Sulfoglycolysis sustains Eubacterium rectale in low-fiber diets.

Abstract

The production of short-chain fatty acids (SCFAs) by Firmicutes (Bacillota) within the human gastrointestinal tract is recognized as critical for gut health and the progression of a range of disease states. Firmicutes are the most diverse phylum of human gut bacteria, are highly studied, and are often specialized to degrade just a few polysaccharide substrates. Members of the Firmicutes include key bacteria that produce butyrate, an SCFA that is generally not produced by members of the other major phyla. Recently, it was shown that Eubacterium rectale, a widespread member of the Firmicutes belonging to the Clostridiales cluster XIVa, can grow on the unusual but ubiquitous plant-derived sugar SQ using a sulfoglycolytic sulfofructose transaldolase pathway.
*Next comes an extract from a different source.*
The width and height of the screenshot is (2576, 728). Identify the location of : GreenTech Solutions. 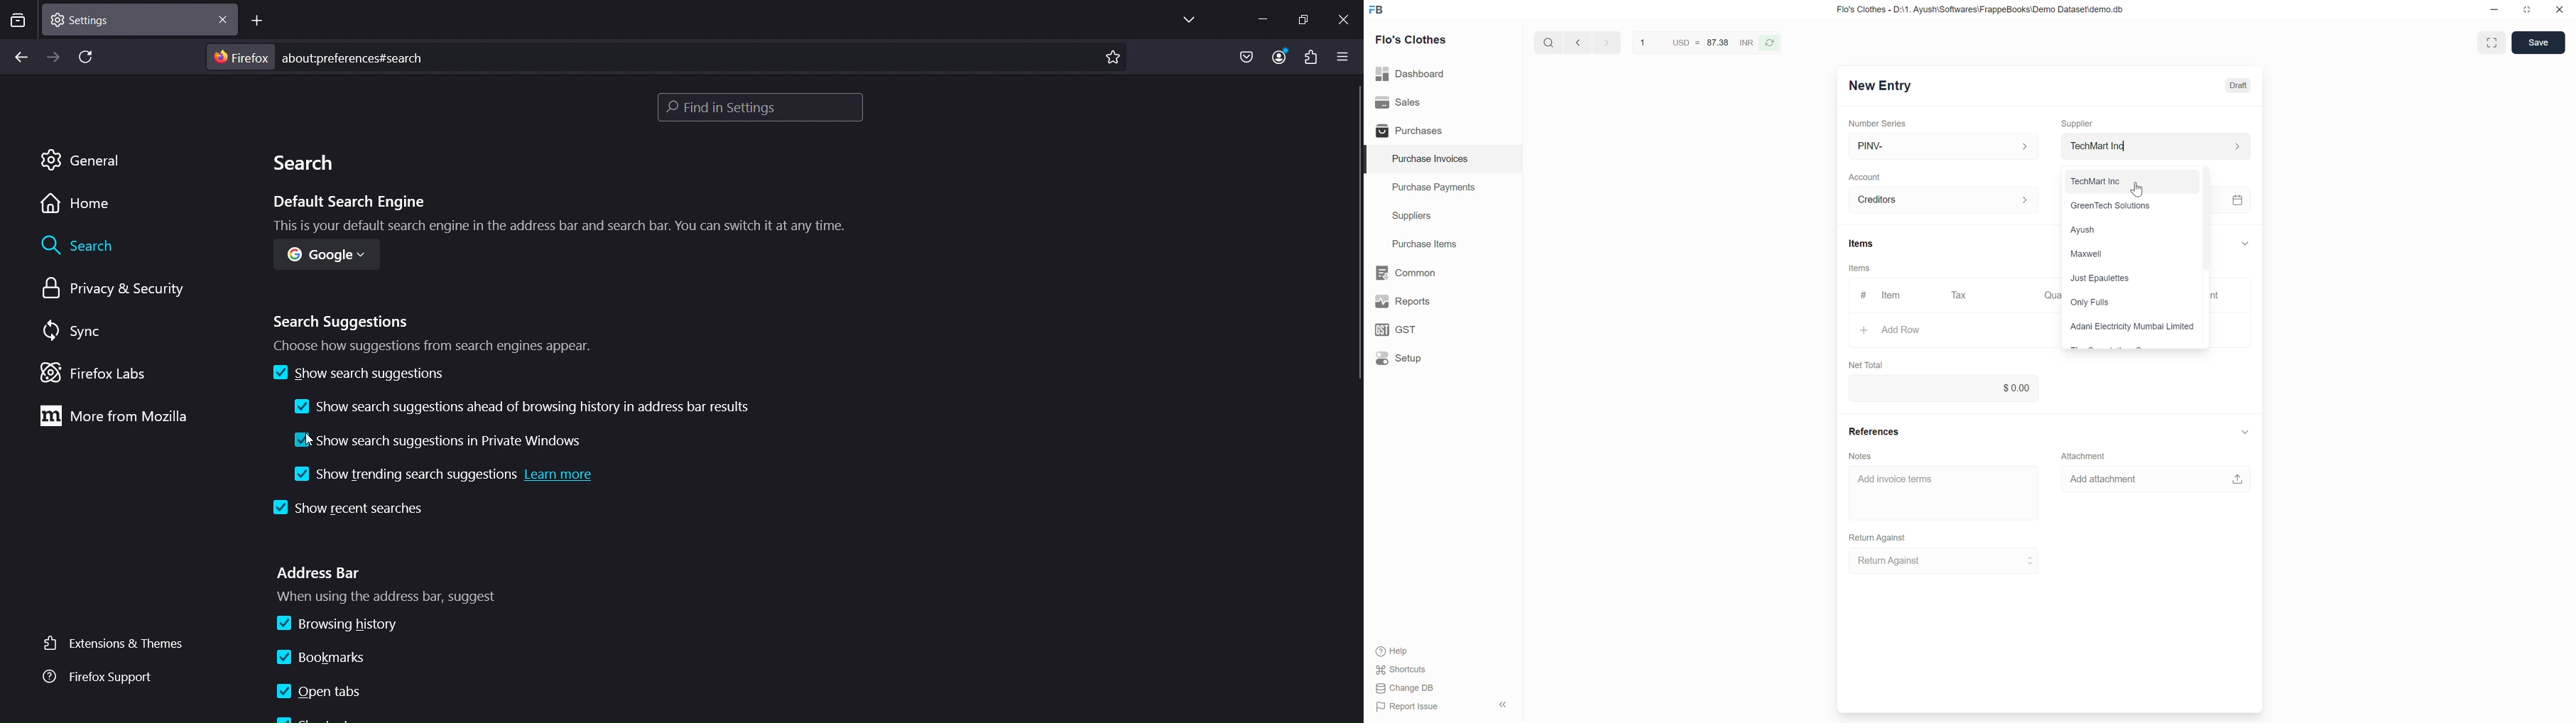
(2119, 207).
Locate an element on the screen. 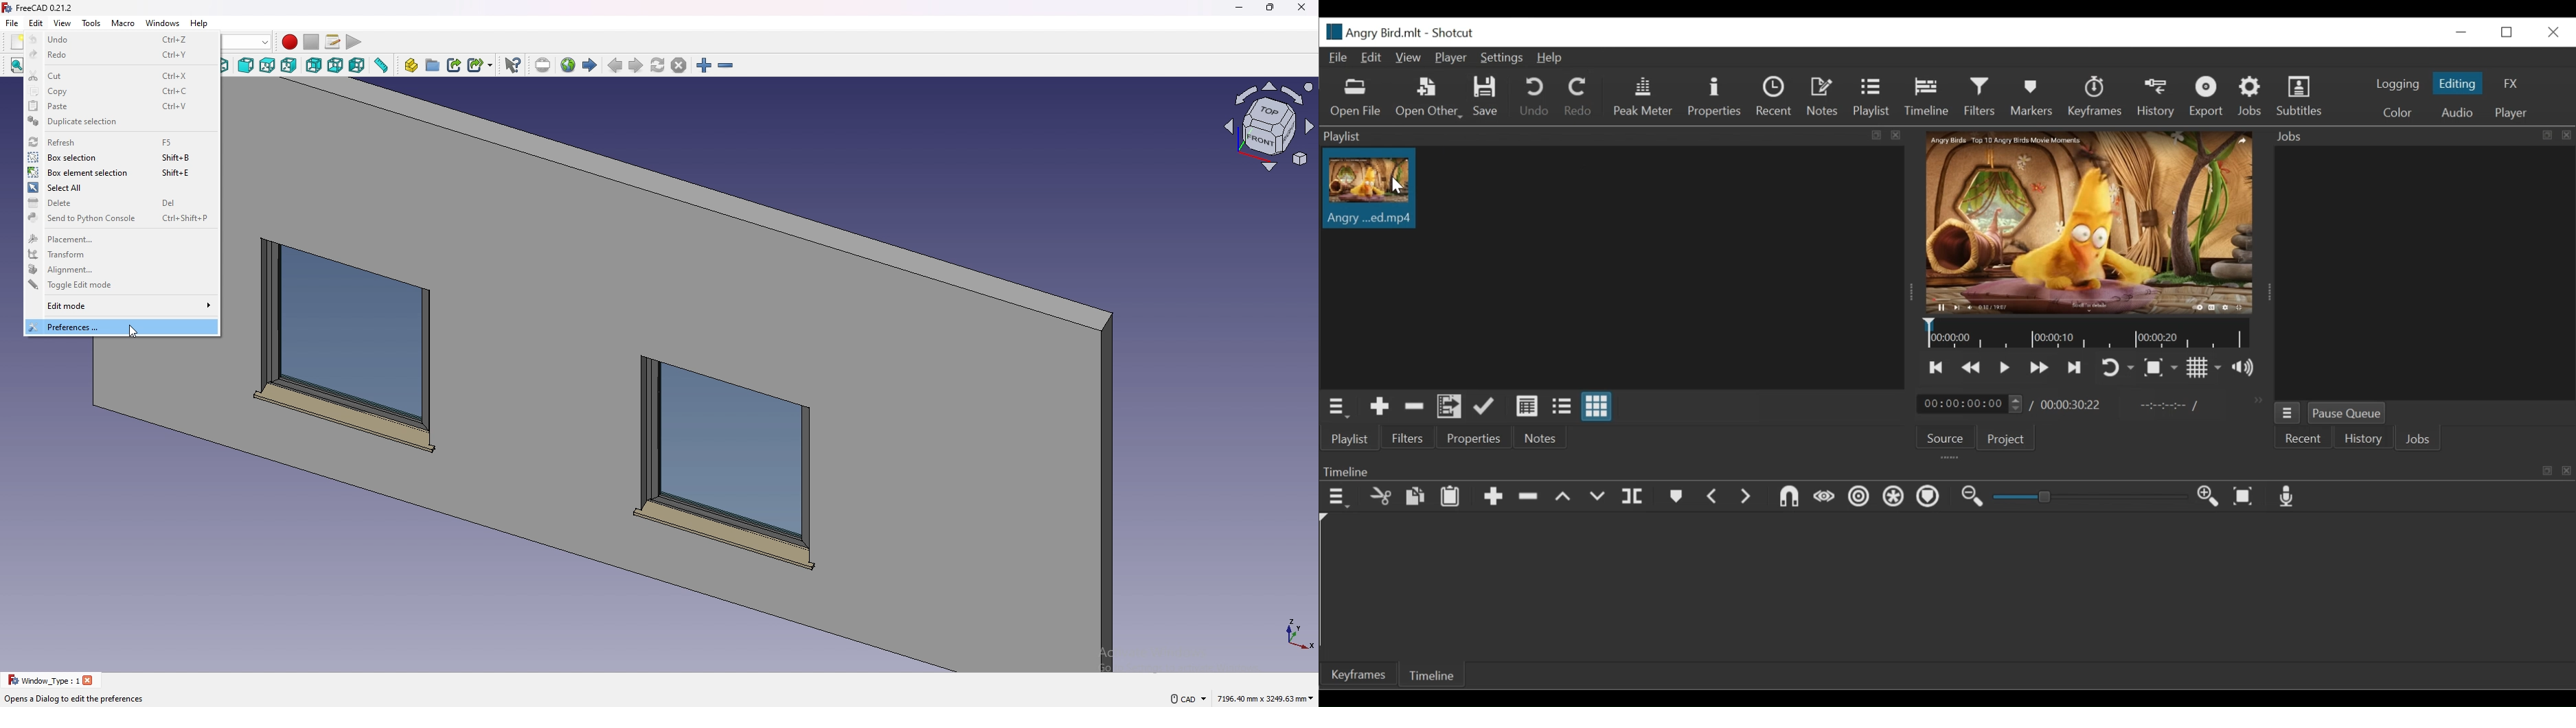 Image resolution: width=2576 pixels, height=728 pixels. Notes is located at coordinates (1824, 98).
Here, we show that in addition to SQ, E. rectale can also grow on the SQ glycoside sulfoquinovosyl glycerol (SQGro). The 3D structure of the E. rectale sulfoquinovosidase (SftG) shares strong structural conservation with other carbohydrate-active enzyme family GH31 SQases. Using sequence-similarity networks, we provide new biological context to a conserved domain of unknown function protein SftX belonging to DUF4867, which is conserved in the sulfoglycolytic sulfofructose transaldolase pathway, and determine its 3D structure. Finally, with the aid of a synthetic mini-human microbiome reconstituted in germ-free mice, we show that an SQ dietary supplement can rescue E. rectale from population crashes that occur upon switching from a high-fiber to a low-fiber, high-fat diet. This suggests that SQ or SQGro has the potential as a prebiotic for promoting the maintenance of this important butyrate-producing bacterium within the colonic microbiota.